Fellas—none of this is about sex. Really.
This is about validation; it’s about feeling like a man.
And yes—having a beautiful woman tell you that she’s all yours if you’re man enough can sure make you feel like a man. For a few minutes. But you can never get a lasting validation there. It’s a dry well when it comes to that need. Oh, yes—the famished craving must be met. But Eve and all her daughters cannot settle that issue for you.
This is where most guys get sideways in their relationships with women. Unaware of what compels them (far less aware than the creators of those ads), they make the fatal mistake of taking their need for validation to the Beauty. Either they feel intimidated by the girl—most men fear their wives—and they can’t step up and play the man because it feels like she holds the report card on their masculinity, or, they get obsessed with the girl—real, or imagined, or online—and keep going there for the momentary relief that seems to touch the ache but never heals it.
Let’s seize clarity where we can. A video game you play on your cellphone has absolutely no capacity to validate your masculine soul. If the Game of War advertisers pulled the buxom bombshell and simply showed a guy sitting in his cubicle playing a game on his phone, they’d never sell the product. But that is in fact what they’re selling.

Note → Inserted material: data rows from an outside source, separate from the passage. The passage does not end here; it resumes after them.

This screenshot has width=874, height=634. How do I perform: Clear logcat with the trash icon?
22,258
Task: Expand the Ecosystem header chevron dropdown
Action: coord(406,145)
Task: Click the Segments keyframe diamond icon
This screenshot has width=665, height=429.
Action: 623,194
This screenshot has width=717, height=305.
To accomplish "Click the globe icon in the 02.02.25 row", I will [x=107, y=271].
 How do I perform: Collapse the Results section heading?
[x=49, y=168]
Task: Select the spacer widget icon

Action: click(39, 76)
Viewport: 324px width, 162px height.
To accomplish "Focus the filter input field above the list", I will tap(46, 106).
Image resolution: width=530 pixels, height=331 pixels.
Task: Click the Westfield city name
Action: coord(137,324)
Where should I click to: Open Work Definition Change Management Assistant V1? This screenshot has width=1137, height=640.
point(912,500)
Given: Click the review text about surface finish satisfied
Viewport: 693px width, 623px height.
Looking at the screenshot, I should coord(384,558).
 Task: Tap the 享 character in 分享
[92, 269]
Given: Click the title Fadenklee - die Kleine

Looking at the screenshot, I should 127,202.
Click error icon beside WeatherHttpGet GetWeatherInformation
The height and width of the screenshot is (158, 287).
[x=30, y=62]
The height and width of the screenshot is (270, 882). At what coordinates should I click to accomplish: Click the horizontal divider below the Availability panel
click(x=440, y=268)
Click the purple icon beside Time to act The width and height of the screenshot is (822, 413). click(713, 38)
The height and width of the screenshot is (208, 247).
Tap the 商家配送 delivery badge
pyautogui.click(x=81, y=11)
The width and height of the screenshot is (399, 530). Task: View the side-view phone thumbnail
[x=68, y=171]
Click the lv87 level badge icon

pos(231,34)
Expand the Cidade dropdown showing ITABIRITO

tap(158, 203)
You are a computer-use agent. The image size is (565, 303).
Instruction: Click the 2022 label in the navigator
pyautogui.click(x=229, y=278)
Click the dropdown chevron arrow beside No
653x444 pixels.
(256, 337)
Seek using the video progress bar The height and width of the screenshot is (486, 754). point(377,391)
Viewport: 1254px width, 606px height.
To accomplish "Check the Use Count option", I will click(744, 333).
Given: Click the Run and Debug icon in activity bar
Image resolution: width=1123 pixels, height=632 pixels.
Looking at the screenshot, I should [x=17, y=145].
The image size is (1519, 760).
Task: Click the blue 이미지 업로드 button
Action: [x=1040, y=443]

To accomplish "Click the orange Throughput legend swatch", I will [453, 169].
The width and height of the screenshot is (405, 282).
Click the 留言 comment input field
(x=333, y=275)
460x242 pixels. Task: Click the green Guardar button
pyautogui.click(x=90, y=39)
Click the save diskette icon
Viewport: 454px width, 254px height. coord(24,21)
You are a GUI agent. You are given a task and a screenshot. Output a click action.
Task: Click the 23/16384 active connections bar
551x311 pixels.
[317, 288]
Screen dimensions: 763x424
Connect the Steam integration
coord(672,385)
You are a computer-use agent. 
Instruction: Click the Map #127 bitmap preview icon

Nor would the Viagra ads work if they simply showed a guy standing there, glass of water in one hand, pill in the other, while the narrator says in his husky-manly growl, “This is the age of knowing what you’re made of.” You can swallow a pill? So what. They have to substitute making fire like Bear Grylls or handling a team of horses like John Wayne. It’s all bait-and-switch. Because this (what they are selling) can’t do that (bring validation).
Neither can Eve. She is wonderful in so many ways, but only God can tell a man who he is. Only a Father can validate his son.
The more we keep this front and center, the better it is going to go when it comes to loving a woman.